RC: I was, when I decided to join the board personally, I made a long-term commitment to be at the company for an extended period of time, and so there was a lot of deliberations or I’d say board drama going on after I joined the board that really had nothing to do with the volatility in the markets and had everything to do just with the transformation and everything going on at the company, and so we changed the composition of the board, we got rid of the entire board we got rid of all the professional directors, we changed up the entire management team and so I was just I was focused on making all of the changes at the company and that consumed all of my time.
JF: Do you think what happened then could ever happen again?
RC: I don’t know, I mean that’s hard to predict what’s going to happen in financial markets. Anything can happen. Anything can happen.
JF: When you think about the attention GameStop’s received since then how has that impacted the company’s transformation?
RC: It’s great branding I mean there’s no amount of money that can get the kind of branding that that we got from Gamestop, so, you know, it made the company world renowned, it brought a lot of attention to the company and, net I mean I think it was hugely hugely beneficial for the brand.
JF: Yeah I remember when that happened we made a post on GMEdd saying this is the great opportunity to rebrand all the stores across the globe to GameStop because that was just free marketing you know for everyone to know the GameStop name and you did end up changing Canada over to GameStop. So, founding a company poses a different set of challenges than transforming a legacy business. How are Chewy and GameStop different or alike?

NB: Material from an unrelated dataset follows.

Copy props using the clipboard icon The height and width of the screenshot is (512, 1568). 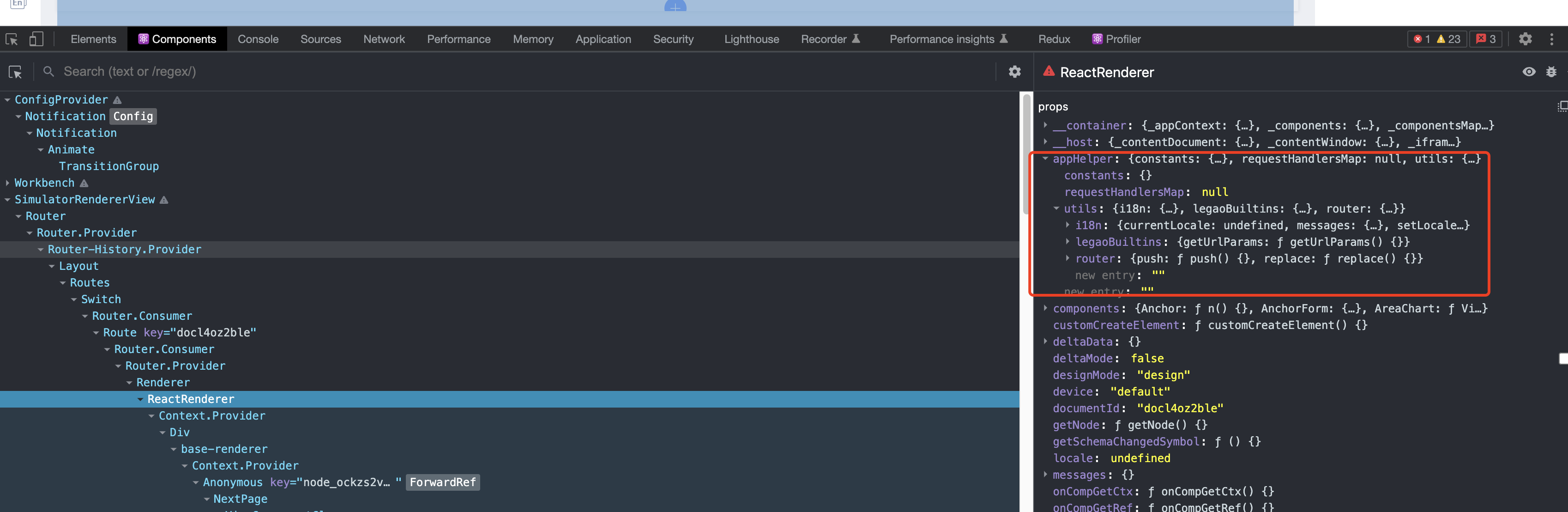1562,107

RC: They’re both contrarian. Selling, – you know there were all the comparisons with Chewy to pets.com, and then GameStop to Blockbuster, it was harder to raise capital at Chewy, it was you know every time we raised capital we basically had one option, when we were hiring was very difficult we were unknown quantity in Florida, I’d say at GameStop you know we’ve been able to raise capital, we’re fortunate that we were able to do two ATMs, it’s been easier to hire, being in the public markets and having that level of visibility.
But in terms of the actual business that – the business is more challenged at GameStop even if you look at the the cohorts and the customer retention, at Chewy selling consumables online we had really sticky customers and at GameStop it’s completely completely different. You don’t have sticky customers, so you know we had a payback period and a certain lifetime value whereas at GameStop you got to make back your money right away when you spend money on customer acquisition, so it’s definitely a different dynamic.

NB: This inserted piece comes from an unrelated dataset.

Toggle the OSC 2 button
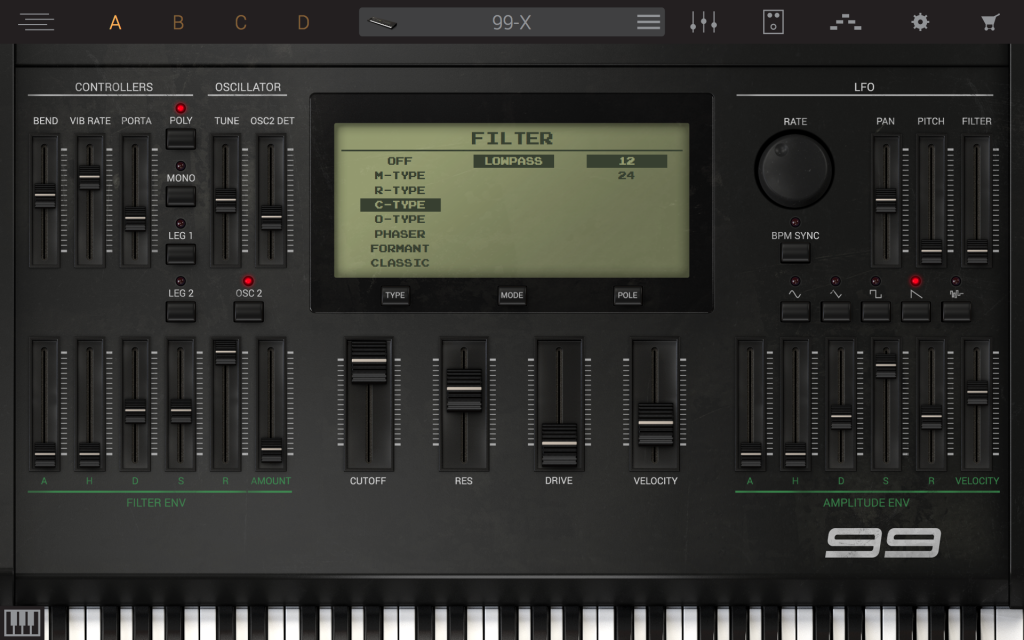Image resolution: width=1024 pixels, height=640 pixels. 248,311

Having said that though, if you look at GameStop and the brand and you know the store base and the strategic assets of the company, the size of the the customer database, you know there’s a lot of strategic and just the revenue base frankly, I mean we needed to build that revenue base at Chewy, no one had ever heard of it, it was literally a customer by customer, whereas with GameStop it’s a known quantity already, and we’ve got a business and a foundation to build off of, but having said that, it’s a foundation that was under invested in for a very very long time and we’ve been working really hard to restore and rebuild that foundation.